Art imitates life. Life imitates high school.

I don't get ideas, I have them. The trick is to remember where I've put them.

In aristocratic societies, rich people used to commission exquisite paintings for their walls.

Surrealism: An archaic term. Formerly an art movement. No longer distinguishable from everyday life.

Political art expresses the cliches you agree with, unlike propaganda, which expresses the cliches you don't.

If they were starting their careers today, Rockwell and Picasso would probably both be painting on black velvet.

Commercial art is traditionally delivered to a client in a brown-paper bag with an invoice stapled to the outside.

Cubism is still the most important art movement for the same reason that John D. is still the most important Rockefeller.

In America, the only truly popular art form is the movies. Most people consider painting a hobby and literature, schoolwork.

New Wave art was the rage of the eighties. Now it's exhibited in oldies-but-goodies museums, usually in black-and-pink frames.

The truth is, we haven't really figured out yet how artists are going to thrive in modern mass societies. We're all experiments.

Style is the most valuable asset of the modern artist. That's probably why so many styles are reported lost or stolen each year.

Your biggest influences are the earliest ones. When I was young, I was very influenced by the short stories of Nathaniel Hawthorne.

Many people have observed that truth is stranger than fiction. This has led some intellectuals to conclude that it's stranger than non-fiction as well.

Many people decorate their homes with designer graffiti, even though most of them would probably have real graffiti scoured off the walls of their buildings.

I've never understood why artists, who so often condescend to the cliches of their own culture, are so eager to embrace the cliches of cultures they know nothing about.

All the other kids in ninth grade were drawing hot rods and cocker spaniels and getting blue ribbons in art class. I was getting rejection slips from the 'Saturday Evening Post.'

Fifty years ago, it was the dream of every bohemian artist to be seen getting out of a limousine wearing blue jeans and sneakers. Today, it's the dream of probably half the people in the country.

Many of the contradictions in Postmodern art come from the fact that we're trying to be artists in a democratic society. This is because in a democracy, the ideal is compromise. In art, it isn't.

In Modernism, reality used to validate media. In Postmodernism, the media validate reality. If you don't believe this, just think how many times you've described some real event as being 'just like a movie.'

Futurism: This was a movement of intellectuals who wanted to replace tradition with the modern world of machinery, speed, violence, and public relations. It proves that we should be careful what intellectuals wish for, because we might get it.
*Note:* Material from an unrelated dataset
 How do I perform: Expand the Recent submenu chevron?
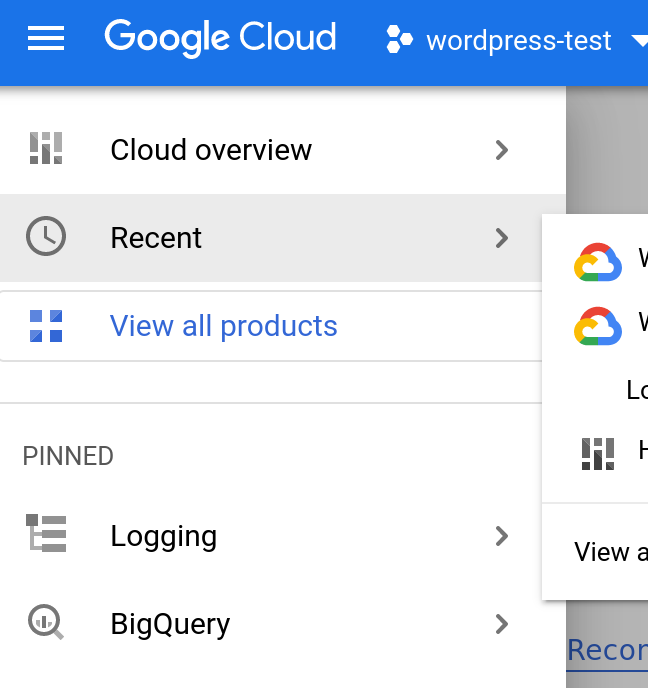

Postmodernists believe that truth is myth, and myth, truth. This equation has its roots in pop psychology. The same people also believe that emotions are a form of reality. There used to be another name for this state of mind. It used to be called psychosis.

I didn't want to go to college - I was bored by junior high. So I was in church one day, staring at the stained glass windows and thinking about things, when suddenly I decided that if I could start selling cartoons to magazines, they'd let me quit high school.